→ **Goal A**
Retype the part of the syntactic foams text starting with "Syntactic foams are hollow" and going on through "syntactic foams (MMSFs).".
→ **Goal B**
According to the syntactic foams text, how much higher was the plateau stress of the Al 7075 matrix under impact loading than under quasi-static compression?
→ **Goal C**
Carry on writing the syntactic foams text from the point where it stops.

→ **Quoted text**
Syntactic foams are hollow particle filled composite materials that are classified as closed-cell foams. Presence of hollow particles provides these materials with a set of unique properties which include sufficiently high strength to enable structural applications, large densification strain that results in high energy absorption capability, and low coefficient of thermal expansion (CTE) leading to better dimensional stability. The wall thickness, volume fraction, and bulk density of hollow particles can be used to tune properties of syntactic foams [1,2,3,4,5]. Methods used for synthesizing particle reinforced metal matrix composites (MMCs) can be adapted to synthesize metal matrix syntactic foams (MMSFs).
Lightweight but stronger materials can reduce the weight of automotive structures, which translates into reduced fuel consumption and emissions. Lightweight syntactic foams are candidate materials for several components in automobiles and other modes of transportation [6]. Due to the ability of syntactic foams to absorb large amounts of compressive energy, they are used in automotive crash structures. In addition, this weight saving can lead to increased payload capacity in aerospace and marine applications [7,8,9]. Aluminum and magnesium matrix syntactic foams have been extensively studied in the recent literature [3,10]. Syntactic foams of heavier metals and alloys such as iron [11,12], Invar [11], titanium [13,14], and zinc [15] have also been studied because the reduced density of these materials can enable weight saving in their existing applications. Most of these studies have used fly-ash cenospheres and hollow particles of ceramics such as SiC or Al2O3 as fillers.
Several studies are available on compressive properties of aluminum matrix syntactic foams (AMSFs). A356 alloy has been used with expanded perlite particles to synthesize very low density (1.05 g/cm3) syntactic foams. The plateau strength of as-cast and heat treated syntactic foams varied between 29 and 52 MPa [16]. A356/alumina hollow particle syntactic foams did not show strain rate sensitivity in compressive properties. The foam with higher density or hollow particle wall thickness had higher compressive properties [17]. Studies of A356/alumina and A2014/cenosphere filler syntactic foams showed that under compression, syntactic foams develop shear zones along which particles fracture and densify. The size of the densification zone increases with compressive strain and results in the stress plateau seen in the stress-strain diagrams of these materials [17,18,19]. Similar features are observed in the compression testing of pure Al/alumino-silicate hollow sphere AMSFs [20]. Al 1100 and Al 6061 alloy matrix AMSFs are also found studied and the results show that the precipitation strengthening mechanism in Al 6061 alloy helps in improving the properties of syntactic foams compared to other alloy systems [21]. Heat treatment is found to have a remarkable effect on the compressive properties of A206/alumina syntactic foams [22]. Al 7075 matrix tested under impact loading conditions showed 20%–30% higher plateau stress compared to that under quasi-static compressive condition [23]. The results of this study indicate some effect of strain rate on the material. However, difference in the impact and static compressive loading test methods can also lead to some difference in the results obtained through these methods. In testing a multilayer structure containing Al 6061/cenosphere syntactic foam sandwiched between solid aluminum and steel specimen, it was concluded that the syntactic foam showed strain rate sensitivity at 2650 and 3350 s−1 strain rates compared to the quasi-static values [24].

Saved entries
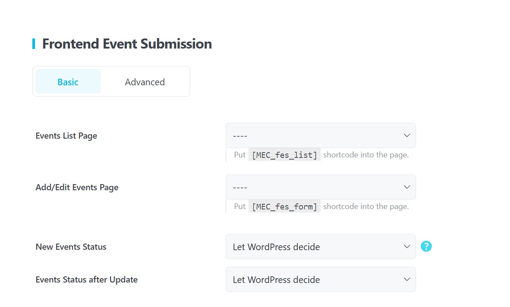Click the [MEC_fes_list] shortcode text
Screen dimensions: 510x307
284,155
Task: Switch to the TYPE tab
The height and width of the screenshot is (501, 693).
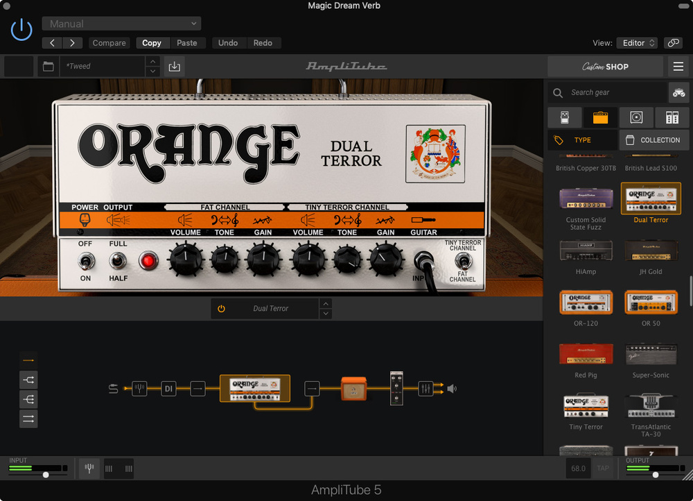Action: click(x=582, y=140)
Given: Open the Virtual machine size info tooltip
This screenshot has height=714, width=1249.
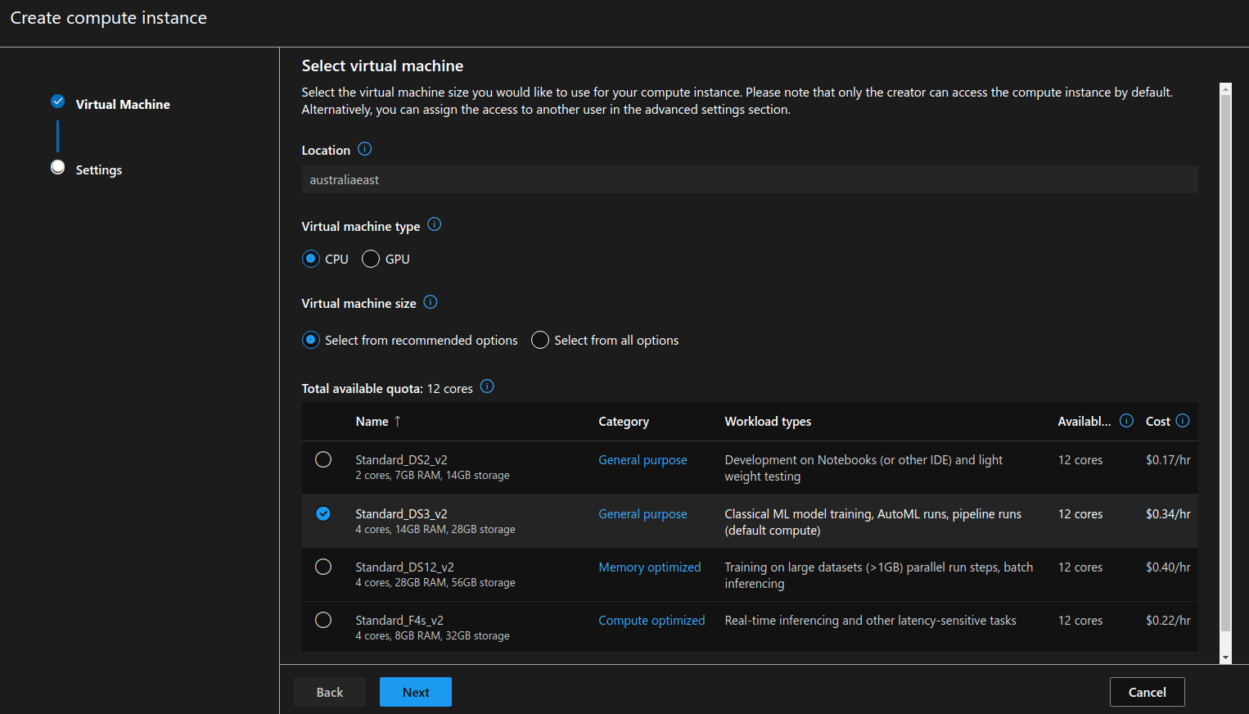Looking at the screenshot, I should point(430,302).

→ **Result A**
Syntactic foams are hollow particle filled composite materials that are classified as closed-cell foams. Presence of hollow particles provides these materials with a set of unique properties which include sufficiently high strength to enable structural applications, large densification strain that results in high energy absorption capability, and low coefficient of thermal expansion (CTE) leading to better dimensional stability. The wall thickness, volume fraction, and bulk density of hollow particles can be used to tune properties of syntactic foams [1,2,3,4,5]. Methods used for synthesizing particle reinforced metal matrix composites (MMCs) can be adapted to synthesize metal matrix syntactic foams (MMSFs).

→ **Result B**
It was 20%–30% higher.

→ **Result C**
Compared to the vast amount of literature available on the compressive properties of AMSFs, only one study was found on the dynamic mechanical analysis (DMA) [17]. One of the main reasons for this lack of studies may be that DMA relies on measuring damping properties of materials, which are mainly contributed by viscoelasticity. Metals do not show viscoelastic behavior at low temperatures. However, the response of metals at high temperatures can be different. In addition, inclusion of ceramic particles is expected to improve their thermal stability compared to the matrix alloy and make a difference in their high temperature behavior. Therefore, it is important to analyze the high temperature dynamic properties of MMSFs. The CTE of AMSFs is also scarcely studied [25]. Al/fly ash syntactic foams were found to have lower CTE than that of the matrix alloy. Numerical studies on CTE are available mainly for polymer matrix syntactic foams, which can be generalized to AMSFs because the simulations are conducted using only elastic constitutive models [26]. However, at high temperature, the possibility of phase transformation, precipitate dissolution, oxidation, change in the particle-matrix interface structure, and diffusion are neglected in these studies, which can be relevant to AMSFs.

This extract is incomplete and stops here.